3ª domenica di Avvento

 
 

don Luciano Condina commenta il Vangelo di Lc 3,10-18

Solo Cristo può purificarci: lasciamolo fare

«Rallegrati figlia di Sion!», esordisce Sofonia nella prima lettura. Nella domenica Gaudete si interrompe il digiuno per ricordare la grandezza dell’evento che giunge – il Natale – e gioire per ciò che Dio vuole compiere con l’uomo.

Desta sconcerto aver ascoltato nei notiziari dei giorni passati che un documento interno dell’Unione europea del 2019 suggeriva di eliminare la parola “Natale” dalle comunicazioni ufficiali in nome dell’inclusività non discriminatoria, su cui il mainstream sta impostando la comunicazione globale; il documento è stato poi ritirato, ma solo perché i tempi non sono ritenuti maturi. E ciò è preoccupante.

Torniamo allora alla nostra gioia, quella che nessuno ci può togliere, frutto di quella parte migliore presentata e offerta da Gesù a Marta e Maria. 

Sapere che Dio con noi vuole operare qualcosa di grande ci interroga: «Cosa dobbiamo fare?» (Lc 3,10); è la domanda posta a Giovanni Battista dalle folle e dai pubblicani. Il fatto che ci siano anche questi ultimi è molto interessante, perché erano considerati al pari delle prostitute: una categoria sociale spregevole. Ciò significa che Dio può operare in tutti, nessuno escluso. Anzi, forse più è grande la propria miseria e più grande può essere la spinta ad accogliere Dio; per questo il vangelo si annuncia ai poveri, agli affamati, agli ultimi che hanno vite sgangherate: perché hanno fame e sono stanchi della loro miseria, che stona sempre più con quell’immagine di Dio che ogni uomo si porta dentro e che grida pienezza lungo tutta l’esistenza.

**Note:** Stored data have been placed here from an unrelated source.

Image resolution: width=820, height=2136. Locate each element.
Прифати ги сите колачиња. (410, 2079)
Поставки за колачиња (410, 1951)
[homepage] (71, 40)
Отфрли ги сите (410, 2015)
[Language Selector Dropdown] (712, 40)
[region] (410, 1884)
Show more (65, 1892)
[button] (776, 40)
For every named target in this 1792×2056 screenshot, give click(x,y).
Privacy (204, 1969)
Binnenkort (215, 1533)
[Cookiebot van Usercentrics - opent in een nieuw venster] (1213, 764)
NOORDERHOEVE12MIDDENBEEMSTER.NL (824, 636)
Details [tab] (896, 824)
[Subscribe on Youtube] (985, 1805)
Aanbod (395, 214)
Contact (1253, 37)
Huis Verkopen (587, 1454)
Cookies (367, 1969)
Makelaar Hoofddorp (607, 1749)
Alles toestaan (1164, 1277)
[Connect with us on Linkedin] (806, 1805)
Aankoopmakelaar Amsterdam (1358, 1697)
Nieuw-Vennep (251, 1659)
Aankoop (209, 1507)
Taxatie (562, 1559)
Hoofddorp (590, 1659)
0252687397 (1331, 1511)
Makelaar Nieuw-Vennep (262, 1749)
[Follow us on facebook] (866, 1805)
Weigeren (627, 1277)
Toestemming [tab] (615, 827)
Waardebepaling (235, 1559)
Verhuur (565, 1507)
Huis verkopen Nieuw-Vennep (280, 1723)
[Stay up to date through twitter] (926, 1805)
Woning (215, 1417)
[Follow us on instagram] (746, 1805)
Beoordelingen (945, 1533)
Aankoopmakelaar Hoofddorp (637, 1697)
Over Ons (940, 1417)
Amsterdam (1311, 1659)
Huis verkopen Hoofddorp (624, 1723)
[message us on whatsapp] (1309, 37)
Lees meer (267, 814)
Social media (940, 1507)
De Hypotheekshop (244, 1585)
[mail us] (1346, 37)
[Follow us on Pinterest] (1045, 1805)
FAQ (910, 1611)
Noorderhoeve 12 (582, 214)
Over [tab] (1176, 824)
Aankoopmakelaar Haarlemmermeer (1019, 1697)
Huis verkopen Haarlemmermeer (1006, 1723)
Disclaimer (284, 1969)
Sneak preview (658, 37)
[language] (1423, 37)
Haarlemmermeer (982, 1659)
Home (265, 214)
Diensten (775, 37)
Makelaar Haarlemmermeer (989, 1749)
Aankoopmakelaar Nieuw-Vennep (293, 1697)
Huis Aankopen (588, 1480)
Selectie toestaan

La risposta di Giovanni invita alla giustizia: «Chi ha due tuniche ne dia a chi non ne ha e chi ha da mangiare faccia altrettanto»; ai pubblicani dice: «Non esigete nulla di più di quanto vi è fissato»; ai soldati: «Non estorcete niente a nessuno, accontentatevi delle vostre paghe» (Lc 3,11-14).

Il primo livello di conversione consiste, dunque, nel disporsi ad accogliere l’opera di Dio, cominciando a smettere di fare il male. La volontà di fare il bene, seppur insufficiente per ottenere la salvezza, avvia e innesca il processo verso di essa. Dio non può salvarmi senza che io faccia la mia parte, insufficiente – si vedano i 5 pani e 2 pesci – ma necessaria.

Per essere salvati occorre lasciarsi salvare: nessuno può farlo da solo e ciò inizia con il praticare la giustizia nelle cose semplici, piccole, immediate. A volte sogniamo di fare i missionari in giro per il mondo, di salvare migliaia di bambini poveri e poi non siamo capaci di risolvere il contenzioso col vicino di casa che dura da anni.

La bella notizia non consiste solo nello smettere di fare il male: questo piccolissimo punto di partenza può far scaturire un oceano di grazia che Cristo ci darà. Infatti Egli solo, con il ventilabro – ora tradotto con “pala” – possa arieggiare i chicchi di grano affinché la pula – ora tradotto con “paglia” – si separi da essa e venga bruciata dal fuoco (dello Spirito).

Solo Cristo può purificarci dalle parti meno nobili di noi e, perché possa farlo, dobbiamo renderci disponibili; dobbiamo entrare nell’aia dove avviene l’operazione: il luogo è la Chiesa, definita infatti come «la sua aia» (Lc 3,17), affinché, dopo la purificazione, il grano possa entrare nel «suo granaio», cioè la casa del Padre.

Seguiamo l’indicazione del Battista e predisponiamoci a ricevere la grazia.

Il possibile lo faccia l’uomo, all’impossibile pensa Dio.